A serving suggestion

My car is not new — it currently has that whole “check engine” thing going on, and the only reason I am driving it around unconcernedly is that my dealer assured me that the first appointment they could book me for was three weeks away, so it must not be that ominous. I mean, there’s no smoke or anything. Yet.

It should come as no surprise, then, that while the radio and the CD player work, the car long ago fell behind in the software updates, losing its ability to communicate with my iPhone way back when it was an iPhone 7. That means that I am currently playing Pandora or my Music library through a Bluetooth speaker. Pretty basic.

All of which is to say that recently I’ve just relied on the CD player, and the CD in there is the Fragments of a Mass in C, which you will recall from my shameless self-promotion from Monday. and today as the 'Agnus Dei’ began to play, I had this bit of stage chicanery pop into my head.

You may wish to follow along:

Agnus Dei/Dona nobis pacem | score [pdf] | mp3 

The chorus is on risers on the stage. During the preceding Hosanna, a children’s choir positions itself in the aisles of the auditorium. Lights on the chorus fade down so that the auditorium is largely dark.

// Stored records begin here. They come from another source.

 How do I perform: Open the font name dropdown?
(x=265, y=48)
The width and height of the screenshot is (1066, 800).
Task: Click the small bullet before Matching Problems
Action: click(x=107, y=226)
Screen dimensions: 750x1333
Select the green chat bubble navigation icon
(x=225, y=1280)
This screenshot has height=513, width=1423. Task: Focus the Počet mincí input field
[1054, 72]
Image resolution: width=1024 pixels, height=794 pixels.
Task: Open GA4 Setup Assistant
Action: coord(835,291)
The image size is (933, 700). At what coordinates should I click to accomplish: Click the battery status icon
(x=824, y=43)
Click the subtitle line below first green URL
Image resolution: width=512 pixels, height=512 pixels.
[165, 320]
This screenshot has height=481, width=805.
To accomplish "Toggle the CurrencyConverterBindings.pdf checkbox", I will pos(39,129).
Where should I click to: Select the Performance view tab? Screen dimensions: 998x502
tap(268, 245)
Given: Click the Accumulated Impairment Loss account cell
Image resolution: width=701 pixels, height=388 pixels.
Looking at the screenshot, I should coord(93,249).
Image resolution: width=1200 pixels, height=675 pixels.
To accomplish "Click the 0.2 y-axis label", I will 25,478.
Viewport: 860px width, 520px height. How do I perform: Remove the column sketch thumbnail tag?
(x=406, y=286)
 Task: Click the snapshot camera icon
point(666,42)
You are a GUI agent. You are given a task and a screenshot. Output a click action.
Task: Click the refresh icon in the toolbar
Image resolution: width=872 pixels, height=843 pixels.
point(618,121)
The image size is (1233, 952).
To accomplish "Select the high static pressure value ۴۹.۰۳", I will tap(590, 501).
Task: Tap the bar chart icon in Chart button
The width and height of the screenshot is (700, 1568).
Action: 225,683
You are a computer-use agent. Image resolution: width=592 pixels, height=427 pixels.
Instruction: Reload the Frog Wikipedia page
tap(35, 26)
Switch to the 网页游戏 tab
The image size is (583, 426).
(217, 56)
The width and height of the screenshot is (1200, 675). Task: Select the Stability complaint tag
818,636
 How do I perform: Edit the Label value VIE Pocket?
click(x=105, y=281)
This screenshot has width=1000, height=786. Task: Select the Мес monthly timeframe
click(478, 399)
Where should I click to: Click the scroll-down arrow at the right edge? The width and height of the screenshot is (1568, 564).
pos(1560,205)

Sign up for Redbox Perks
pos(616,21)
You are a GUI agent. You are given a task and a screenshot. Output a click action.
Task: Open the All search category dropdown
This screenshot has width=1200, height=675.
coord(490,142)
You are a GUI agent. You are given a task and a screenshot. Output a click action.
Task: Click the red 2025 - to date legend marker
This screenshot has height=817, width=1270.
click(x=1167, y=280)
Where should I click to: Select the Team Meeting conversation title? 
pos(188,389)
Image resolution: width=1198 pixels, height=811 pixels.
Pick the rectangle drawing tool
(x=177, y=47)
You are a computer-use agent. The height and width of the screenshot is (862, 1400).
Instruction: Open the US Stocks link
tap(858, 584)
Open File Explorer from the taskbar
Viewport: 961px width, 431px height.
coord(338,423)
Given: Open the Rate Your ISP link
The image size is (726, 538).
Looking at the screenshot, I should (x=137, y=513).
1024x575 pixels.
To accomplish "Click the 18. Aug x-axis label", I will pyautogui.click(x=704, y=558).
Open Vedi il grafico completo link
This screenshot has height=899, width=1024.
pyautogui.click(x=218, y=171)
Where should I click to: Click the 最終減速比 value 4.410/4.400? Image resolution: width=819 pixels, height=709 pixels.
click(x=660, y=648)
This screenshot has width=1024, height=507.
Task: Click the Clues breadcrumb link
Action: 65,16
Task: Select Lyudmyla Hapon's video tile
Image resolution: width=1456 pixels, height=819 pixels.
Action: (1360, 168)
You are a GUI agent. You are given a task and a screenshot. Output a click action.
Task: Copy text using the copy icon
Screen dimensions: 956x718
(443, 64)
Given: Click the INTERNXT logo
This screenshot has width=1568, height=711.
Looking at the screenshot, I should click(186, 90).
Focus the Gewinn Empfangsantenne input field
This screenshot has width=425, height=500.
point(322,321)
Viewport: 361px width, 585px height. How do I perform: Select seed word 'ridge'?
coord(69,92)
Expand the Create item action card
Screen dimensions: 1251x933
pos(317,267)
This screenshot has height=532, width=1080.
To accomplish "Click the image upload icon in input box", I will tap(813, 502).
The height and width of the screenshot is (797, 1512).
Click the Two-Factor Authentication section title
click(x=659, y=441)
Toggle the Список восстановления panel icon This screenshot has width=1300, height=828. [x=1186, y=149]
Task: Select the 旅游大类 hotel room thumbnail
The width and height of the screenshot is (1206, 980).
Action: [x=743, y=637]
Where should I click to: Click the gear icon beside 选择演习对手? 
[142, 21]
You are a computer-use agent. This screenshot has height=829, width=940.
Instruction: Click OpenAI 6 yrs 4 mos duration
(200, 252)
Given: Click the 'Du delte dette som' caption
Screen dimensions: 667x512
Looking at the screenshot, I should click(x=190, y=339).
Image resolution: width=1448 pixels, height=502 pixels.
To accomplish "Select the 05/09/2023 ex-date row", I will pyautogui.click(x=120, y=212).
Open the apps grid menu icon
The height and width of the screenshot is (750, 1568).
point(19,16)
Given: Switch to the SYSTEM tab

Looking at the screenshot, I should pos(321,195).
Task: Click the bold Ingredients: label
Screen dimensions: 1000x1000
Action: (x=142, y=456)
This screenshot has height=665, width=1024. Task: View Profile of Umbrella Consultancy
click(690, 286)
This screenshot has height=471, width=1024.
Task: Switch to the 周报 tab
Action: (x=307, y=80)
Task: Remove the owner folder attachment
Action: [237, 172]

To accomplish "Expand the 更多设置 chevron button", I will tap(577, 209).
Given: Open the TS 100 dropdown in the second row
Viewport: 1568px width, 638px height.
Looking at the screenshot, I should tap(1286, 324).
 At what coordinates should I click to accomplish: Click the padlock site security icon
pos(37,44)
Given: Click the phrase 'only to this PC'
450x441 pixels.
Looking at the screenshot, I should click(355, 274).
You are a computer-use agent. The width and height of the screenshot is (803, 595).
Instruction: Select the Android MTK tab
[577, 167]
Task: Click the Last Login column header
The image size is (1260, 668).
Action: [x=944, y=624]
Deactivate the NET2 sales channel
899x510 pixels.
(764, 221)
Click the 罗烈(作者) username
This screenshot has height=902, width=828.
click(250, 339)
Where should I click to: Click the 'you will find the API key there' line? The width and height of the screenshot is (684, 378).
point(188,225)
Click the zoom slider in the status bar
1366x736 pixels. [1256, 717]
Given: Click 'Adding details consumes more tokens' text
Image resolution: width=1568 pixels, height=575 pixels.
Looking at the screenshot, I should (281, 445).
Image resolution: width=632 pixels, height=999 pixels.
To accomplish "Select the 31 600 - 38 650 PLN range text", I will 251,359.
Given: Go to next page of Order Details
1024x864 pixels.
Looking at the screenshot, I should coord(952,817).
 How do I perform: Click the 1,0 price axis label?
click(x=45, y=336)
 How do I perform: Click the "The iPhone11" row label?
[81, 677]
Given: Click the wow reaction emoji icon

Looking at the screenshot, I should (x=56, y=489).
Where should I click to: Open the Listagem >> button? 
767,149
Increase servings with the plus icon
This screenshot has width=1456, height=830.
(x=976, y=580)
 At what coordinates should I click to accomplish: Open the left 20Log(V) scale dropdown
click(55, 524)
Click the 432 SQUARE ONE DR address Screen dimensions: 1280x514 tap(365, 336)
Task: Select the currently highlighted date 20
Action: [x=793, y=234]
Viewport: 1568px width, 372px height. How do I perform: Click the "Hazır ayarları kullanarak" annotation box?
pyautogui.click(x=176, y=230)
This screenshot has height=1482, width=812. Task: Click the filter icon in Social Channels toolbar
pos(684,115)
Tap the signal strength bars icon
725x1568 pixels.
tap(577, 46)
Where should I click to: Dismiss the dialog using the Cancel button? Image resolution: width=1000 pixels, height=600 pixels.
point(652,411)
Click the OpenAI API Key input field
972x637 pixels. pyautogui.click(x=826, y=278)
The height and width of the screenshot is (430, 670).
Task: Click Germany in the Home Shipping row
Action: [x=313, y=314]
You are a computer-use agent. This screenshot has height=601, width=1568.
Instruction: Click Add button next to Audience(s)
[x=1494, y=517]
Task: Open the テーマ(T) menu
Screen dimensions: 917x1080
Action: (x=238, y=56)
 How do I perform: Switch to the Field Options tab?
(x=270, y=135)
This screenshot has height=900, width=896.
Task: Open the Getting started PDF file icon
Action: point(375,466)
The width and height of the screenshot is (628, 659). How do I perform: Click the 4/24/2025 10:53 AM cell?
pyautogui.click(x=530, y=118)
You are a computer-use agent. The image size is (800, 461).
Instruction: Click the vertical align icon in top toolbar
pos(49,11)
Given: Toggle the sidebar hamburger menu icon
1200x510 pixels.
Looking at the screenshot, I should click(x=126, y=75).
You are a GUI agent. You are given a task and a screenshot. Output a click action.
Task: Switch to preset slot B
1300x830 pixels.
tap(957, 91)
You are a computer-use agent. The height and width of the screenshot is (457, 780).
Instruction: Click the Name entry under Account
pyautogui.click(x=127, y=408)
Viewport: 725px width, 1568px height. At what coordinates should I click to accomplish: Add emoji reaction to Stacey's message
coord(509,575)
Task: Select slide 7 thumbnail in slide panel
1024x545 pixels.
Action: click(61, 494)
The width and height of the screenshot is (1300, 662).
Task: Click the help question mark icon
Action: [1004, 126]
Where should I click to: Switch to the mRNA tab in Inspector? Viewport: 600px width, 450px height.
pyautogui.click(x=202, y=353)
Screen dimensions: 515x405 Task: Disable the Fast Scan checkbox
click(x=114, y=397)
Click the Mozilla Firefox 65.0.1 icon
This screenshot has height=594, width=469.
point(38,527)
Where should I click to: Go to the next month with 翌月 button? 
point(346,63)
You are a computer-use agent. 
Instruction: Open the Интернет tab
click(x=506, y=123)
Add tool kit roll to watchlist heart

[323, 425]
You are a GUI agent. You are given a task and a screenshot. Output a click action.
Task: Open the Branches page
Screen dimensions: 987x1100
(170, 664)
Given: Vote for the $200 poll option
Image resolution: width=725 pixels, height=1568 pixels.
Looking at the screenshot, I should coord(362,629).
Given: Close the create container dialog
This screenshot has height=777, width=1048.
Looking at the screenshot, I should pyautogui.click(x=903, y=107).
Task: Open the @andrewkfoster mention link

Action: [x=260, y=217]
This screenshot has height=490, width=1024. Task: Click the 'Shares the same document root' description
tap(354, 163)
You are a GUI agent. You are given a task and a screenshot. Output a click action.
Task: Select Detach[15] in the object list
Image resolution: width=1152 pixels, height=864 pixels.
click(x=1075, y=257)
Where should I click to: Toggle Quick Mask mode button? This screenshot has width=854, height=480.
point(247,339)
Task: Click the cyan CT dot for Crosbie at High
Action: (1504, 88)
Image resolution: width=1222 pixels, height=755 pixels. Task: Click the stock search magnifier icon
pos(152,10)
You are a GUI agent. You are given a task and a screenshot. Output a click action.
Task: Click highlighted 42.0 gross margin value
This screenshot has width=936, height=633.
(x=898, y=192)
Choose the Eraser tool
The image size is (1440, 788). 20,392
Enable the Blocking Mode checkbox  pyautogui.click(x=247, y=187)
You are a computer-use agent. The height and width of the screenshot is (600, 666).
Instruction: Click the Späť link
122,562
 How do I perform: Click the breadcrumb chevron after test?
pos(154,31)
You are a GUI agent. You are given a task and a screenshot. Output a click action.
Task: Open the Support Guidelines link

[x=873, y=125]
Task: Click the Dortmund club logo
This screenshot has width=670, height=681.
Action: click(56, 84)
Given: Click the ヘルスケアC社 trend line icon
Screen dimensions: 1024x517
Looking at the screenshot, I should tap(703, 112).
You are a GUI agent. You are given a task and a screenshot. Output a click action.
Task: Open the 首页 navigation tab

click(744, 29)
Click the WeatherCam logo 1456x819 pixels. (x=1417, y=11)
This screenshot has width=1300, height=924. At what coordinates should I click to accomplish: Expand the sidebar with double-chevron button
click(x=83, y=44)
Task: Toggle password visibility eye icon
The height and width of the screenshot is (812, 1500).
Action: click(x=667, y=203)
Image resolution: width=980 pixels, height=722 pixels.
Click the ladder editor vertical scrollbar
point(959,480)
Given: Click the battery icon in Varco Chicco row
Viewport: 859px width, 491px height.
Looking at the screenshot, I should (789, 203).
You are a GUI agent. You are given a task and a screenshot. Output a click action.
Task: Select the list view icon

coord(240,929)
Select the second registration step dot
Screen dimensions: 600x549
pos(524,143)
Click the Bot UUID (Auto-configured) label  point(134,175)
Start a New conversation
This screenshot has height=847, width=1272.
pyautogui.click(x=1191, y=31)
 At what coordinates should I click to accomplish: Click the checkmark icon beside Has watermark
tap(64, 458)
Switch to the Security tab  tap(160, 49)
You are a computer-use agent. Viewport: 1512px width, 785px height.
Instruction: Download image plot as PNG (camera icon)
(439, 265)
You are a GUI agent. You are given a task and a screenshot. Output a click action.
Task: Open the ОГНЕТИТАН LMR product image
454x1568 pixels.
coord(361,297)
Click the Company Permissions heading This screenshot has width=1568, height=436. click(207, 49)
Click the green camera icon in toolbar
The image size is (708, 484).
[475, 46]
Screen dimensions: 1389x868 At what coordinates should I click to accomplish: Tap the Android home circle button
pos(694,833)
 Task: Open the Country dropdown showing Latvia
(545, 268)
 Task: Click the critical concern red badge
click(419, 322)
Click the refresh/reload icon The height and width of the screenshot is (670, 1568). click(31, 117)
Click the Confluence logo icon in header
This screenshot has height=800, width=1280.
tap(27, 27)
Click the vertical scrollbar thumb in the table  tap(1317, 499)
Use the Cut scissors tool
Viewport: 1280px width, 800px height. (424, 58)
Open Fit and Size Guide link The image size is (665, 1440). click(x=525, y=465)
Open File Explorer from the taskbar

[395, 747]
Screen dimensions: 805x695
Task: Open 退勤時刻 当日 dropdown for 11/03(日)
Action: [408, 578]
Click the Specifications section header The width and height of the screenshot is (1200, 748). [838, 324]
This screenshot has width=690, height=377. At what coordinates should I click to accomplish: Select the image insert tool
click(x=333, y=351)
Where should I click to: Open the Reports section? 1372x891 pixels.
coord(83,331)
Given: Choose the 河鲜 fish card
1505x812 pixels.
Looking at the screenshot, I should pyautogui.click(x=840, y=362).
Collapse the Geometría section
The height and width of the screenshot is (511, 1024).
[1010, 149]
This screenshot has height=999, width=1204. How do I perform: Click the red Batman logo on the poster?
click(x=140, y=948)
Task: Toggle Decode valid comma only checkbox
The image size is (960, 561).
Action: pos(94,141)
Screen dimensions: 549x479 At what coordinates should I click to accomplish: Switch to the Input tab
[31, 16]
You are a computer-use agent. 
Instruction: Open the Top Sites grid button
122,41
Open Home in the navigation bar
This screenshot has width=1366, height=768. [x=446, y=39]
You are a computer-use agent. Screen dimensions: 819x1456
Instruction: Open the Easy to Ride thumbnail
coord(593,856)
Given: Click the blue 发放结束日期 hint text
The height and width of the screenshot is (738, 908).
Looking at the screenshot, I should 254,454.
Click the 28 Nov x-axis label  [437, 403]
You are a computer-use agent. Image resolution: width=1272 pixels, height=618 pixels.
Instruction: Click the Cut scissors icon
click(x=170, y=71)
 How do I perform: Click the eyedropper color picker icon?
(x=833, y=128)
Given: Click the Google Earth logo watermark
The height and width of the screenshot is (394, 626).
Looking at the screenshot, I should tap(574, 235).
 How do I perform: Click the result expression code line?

  • mm.1–6: As the piano slowly, quietly chimes, the children randomly begin to light the candles in their hands, electric, of course. They sing the opening “Agnus Dei” and are answered by the men of the chorus.

  • mm.7–11: The phrase repeats. More children light their candles.

  • mm.12–13: The women of the chorus join in the “Miserere.”

  • mm.14–33: Repeat with children singing the “Agnus Dei,” the men replying with the “qui tollis peccata mundi.” The children begin moving onto the stage. The sopranos and altos rejoin at m.24, and the children form into rows in front of the chorus. The lights are still down on the chorus.

  • mm.34–end: The children lead off with the “Dona nobis pacem.” The chorus joins them at m.38. The chorus now begins to light its own candles, slowly, one by one, until we hit THAT MOMENT at mm.45–46, and the stage lights start to come up, illuminating the singers, more and more brightly and brightly. At the ‘Amen,’ the lights fade once again, until the choir is lit only by their candles.

End.

But Dale, I hear myself whine, doesn’t that kind of stage shenanigans distract from the music? Surely your music and should stand on its own? Yeah, of course we can do without the candles and the lighting shtick — but that staging is boffo, believe me. There wouldn’t be a dry eye in the house.

I will, in any case, put these stage directions into the octavo setting of the piece for the delectation of future generations.